Student Projects

Here we showcase student projects from courses related to our Bioinformatics, MS program. More projects will be added in the coming weeks.

Guided Studies in Bioinformatics, BI7583

Michael D'Eletto

Read the full abstract

About the Project:
Functional Annotation of Multiple Gene Models

Abstract: 
After generations of sequencing the genomes of various organisms, there exists an abundance of sequencing data that must be analyzed and annotated.  Bioinformaticians are left with the challenge of using open-source programs to align and assemble these millions of reads.  From these genome assemblies, functional properties of individual genes must be annotated before being loaded into databases like Genbank.  Numerous annotation pipelines have been developed; however, emphasis on extensive downstream functional annotation has been lacking.  Software such as the MAKER pipeline [1] provides gene models based on multiple sources of evidence, but stops short of providing any functional information.  Other tools, such as DAVID [2] are accessible only via a web site and hence would require submitting large amounts of data over the web, something many companies are not comfortable with.  Tools such as AutoFACT [3] are not currently maintained and are primarily aimed at RNA transcript annotation.  Corporations also face special needs in that they (1) require high levels of security for their information and (2) are not always able to pay for software that may be free for academics.  In addition, the level of support, documentation, maintenance, and integration for bioinformatics tools varies greatly and is often at too low a level for a small bioinformatics group to deal with.

Rama Srinivasan

Read the full abstract

About the Project
Identification of Novel Peptides from the Venom Duct Transcriptome of Marine Snail Cinguloterebra Anilis

Abstract
Molecules produced in nature that are biologically active continue to be the source and inspiration for a vast number of drugs, diagnostics, and pharmacological tools. However, it remains challenging not only to find new organisms that produce natural products, but also to identify all of the bioactive molecules produced by these organisms.

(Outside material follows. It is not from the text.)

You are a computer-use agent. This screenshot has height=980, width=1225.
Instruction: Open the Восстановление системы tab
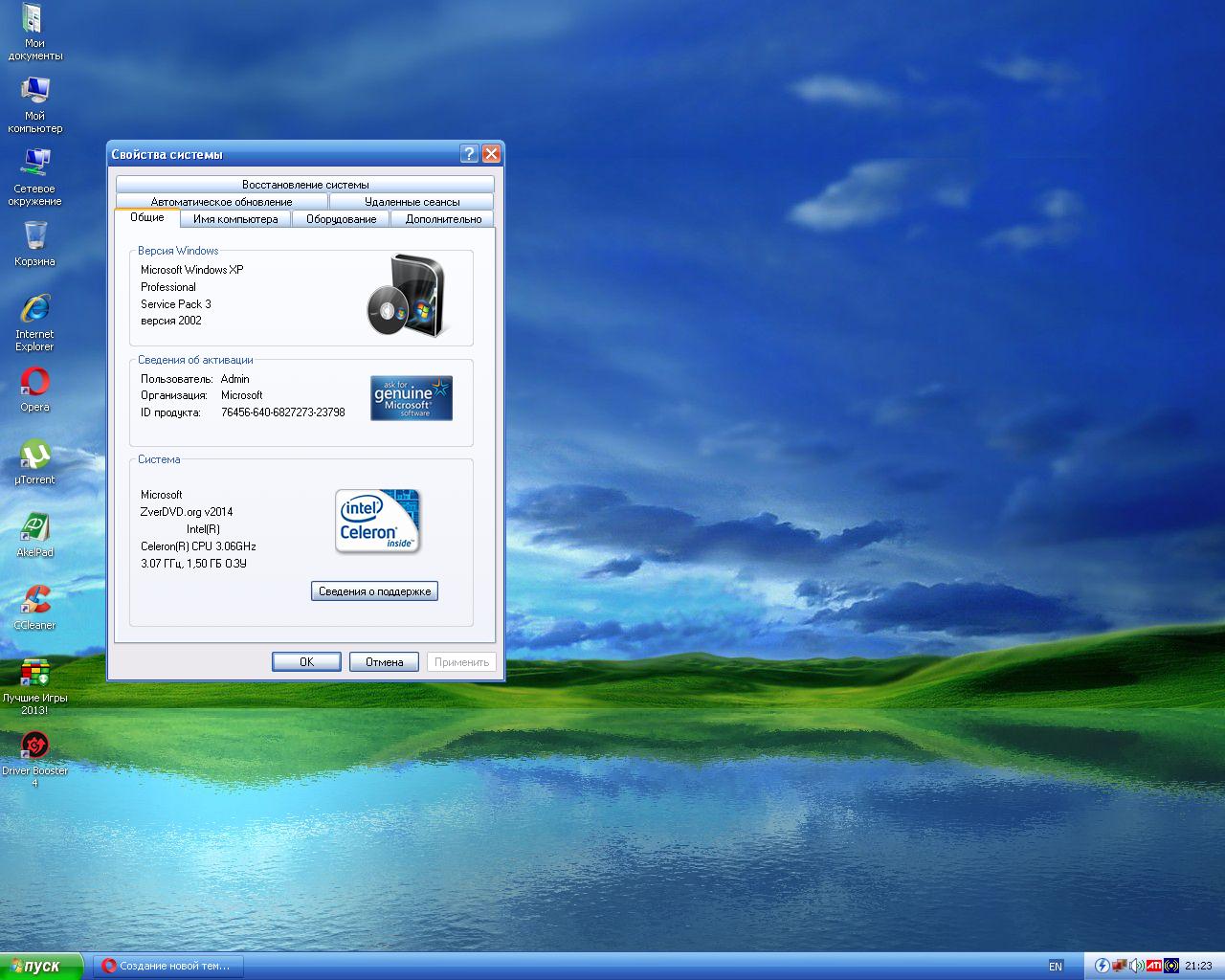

Marine snails have proven to be good sources of neuroactive peptides in the past. Whereas toxins from species like cone snails have been moderately well categorized, toxins from the vermivorous Terebrid snails remain more poorly characterized.

Working in collaboration with the Holford Lab at the Hunter College of CUNY, I focus on discovering neuroactive peptides from the venom tissues of the snail Cinguloterebra anilis. We are working on Illumina RNA-Seq data of the anilis venom duct, and aim to assemble, annotate and filter our way to discovering new toxins, later progressing to physiological assays.

Oscar L Rodriguez

Read the full abstract

About the Project
Joint Automated Genome Annotation of 73 Human Cell Types

Abstract
The ENCODE consortium produced functional genomics data in many cell types. Our goal is to annotate the active genomic functional elements in this diverse set of cell types. The challenge is that many of these cell types have little data available. We aim to leverage existing high quality annotations from six well-studied cell types in the production of annotations for the remaining cell types.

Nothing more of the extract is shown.